> What is expected: Write out the listing below exactly, beginning at its first line and ending with the line that contains "Task: Toggle the AM mic on/off button".

Information provided: Begin

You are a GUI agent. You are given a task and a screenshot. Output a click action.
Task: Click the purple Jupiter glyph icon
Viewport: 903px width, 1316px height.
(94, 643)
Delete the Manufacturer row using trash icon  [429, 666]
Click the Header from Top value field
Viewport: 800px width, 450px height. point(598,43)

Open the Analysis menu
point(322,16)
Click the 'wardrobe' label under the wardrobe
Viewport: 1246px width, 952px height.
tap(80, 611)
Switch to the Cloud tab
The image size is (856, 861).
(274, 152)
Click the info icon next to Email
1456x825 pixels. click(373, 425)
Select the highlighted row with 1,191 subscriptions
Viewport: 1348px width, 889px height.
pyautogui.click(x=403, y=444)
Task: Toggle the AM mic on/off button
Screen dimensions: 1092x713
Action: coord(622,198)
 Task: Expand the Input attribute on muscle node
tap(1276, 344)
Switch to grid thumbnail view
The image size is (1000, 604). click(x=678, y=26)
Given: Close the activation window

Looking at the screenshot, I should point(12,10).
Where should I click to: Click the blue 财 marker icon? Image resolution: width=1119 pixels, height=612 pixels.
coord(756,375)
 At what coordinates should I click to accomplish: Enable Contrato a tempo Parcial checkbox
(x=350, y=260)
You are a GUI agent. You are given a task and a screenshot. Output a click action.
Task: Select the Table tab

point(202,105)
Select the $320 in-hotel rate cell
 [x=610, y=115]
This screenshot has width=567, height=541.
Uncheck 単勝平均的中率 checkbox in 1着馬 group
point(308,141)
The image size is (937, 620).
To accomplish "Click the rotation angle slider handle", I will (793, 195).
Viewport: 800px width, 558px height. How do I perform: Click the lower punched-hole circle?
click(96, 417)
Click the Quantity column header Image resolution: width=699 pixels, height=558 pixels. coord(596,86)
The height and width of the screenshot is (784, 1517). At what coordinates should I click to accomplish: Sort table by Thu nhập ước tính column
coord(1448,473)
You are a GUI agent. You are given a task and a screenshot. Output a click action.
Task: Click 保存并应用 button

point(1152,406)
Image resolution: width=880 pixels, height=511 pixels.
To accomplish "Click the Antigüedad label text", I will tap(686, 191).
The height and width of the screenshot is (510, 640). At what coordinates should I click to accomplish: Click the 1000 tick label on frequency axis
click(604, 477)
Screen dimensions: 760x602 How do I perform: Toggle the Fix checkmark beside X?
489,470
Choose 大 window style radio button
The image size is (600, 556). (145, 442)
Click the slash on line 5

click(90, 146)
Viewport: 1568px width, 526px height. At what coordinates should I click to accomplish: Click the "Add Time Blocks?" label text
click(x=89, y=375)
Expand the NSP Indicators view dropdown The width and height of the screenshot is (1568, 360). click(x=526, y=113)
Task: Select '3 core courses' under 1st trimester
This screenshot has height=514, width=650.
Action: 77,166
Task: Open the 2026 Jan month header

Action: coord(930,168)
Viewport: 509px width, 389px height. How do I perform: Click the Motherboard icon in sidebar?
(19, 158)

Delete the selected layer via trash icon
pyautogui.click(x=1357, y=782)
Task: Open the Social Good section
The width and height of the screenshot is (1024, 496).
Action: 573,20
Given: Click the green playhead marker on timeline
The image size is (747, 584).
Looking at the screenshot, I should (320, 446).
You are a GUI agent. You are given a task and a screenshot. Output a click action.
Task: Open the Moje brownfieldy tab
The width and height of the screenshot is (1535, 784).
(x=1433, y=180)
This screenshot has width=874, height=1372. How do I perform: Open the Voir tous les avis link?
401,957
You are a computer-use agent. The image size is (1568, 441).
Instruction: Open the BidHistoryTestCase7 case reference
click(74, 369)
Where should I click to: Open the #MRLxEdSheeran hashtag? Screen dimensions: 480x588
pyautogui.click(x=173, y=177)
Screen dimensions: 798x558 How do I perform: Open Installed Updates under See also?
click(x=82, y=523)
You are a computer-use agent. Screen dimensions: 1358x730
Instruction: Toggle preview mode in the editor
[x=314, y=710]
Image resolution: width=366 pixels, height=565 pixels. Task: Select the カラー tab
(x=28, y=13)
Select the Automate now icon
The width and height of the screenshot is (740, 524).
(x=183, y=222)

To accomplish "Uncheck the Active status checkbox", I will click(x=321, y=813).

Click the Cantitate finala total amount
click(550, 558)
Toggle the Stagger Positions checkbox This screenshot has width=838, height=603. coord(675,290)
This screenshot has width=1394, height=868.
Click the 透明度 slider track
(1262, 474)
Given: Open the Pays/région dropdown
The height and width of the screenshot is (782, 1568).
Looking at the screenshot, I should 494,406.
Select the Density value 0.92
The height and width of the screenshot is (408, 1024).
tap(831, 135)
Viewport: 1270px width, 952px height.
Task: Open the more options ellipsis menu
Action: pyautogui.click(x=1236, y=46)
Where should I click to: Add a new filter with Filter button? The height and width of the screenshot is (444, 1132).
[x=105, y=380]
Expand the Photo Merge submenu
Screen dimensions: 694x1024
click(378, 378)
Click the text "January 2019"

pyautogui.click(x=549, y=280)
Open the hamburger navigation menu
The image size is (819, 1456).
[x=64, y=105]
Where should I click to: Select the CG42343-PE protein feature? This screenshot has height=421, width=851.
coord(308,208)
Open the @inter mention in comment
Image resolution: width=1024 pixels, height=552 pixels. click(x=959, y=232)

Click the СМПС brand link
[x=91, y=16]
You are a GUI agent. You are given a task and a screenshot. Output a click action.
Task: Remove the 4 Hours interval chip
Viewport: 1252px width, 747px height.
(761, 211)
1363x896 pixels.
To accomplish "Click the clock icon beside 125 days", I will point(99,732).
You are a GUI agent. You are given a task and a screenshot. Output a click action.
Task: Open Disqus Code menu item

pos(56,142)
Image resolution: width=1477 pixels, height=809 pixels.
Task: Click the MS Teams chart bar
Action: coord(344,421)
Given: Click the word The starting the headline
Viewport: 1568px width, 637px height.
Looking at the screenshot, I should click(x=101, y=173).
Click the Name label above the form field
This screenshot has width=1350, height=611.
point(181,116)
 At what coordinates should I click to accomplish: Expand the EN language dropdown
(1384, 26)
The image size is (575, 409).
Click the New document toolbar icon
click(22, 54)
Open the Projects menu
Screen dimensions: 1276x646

Information provided: End

> Answer area:
You are a GUI agent. You are given a task and a screenshot. Output a click action.
Task: Click the purple Jupiter glyph icon
Viewport: 903px width, 1316px height.
(94, 643)
Delete the Manufacturer row using trash icon  [429, 666]
Click the Header from Top value field
Viewport: 800px width, 450px height. point(598,43)

Open the Analysis menu
point(322,16)
Click the 'wardrobe' label under the wardrobe
Viewport: 1246px width, 952px height.
tap(80, 611)
Switch to the Cloud tab
The image size is (856, 861).
(274, 152)
Click the info icon next to Email
1456x825 pixels. click(373, 425)
Select the highlighted row with 1,191 subscriptions
Viewport: 1348px width, 889px height.
pyautogui.click(x=403, y=444)
Task: Toggle the AM mic on/off button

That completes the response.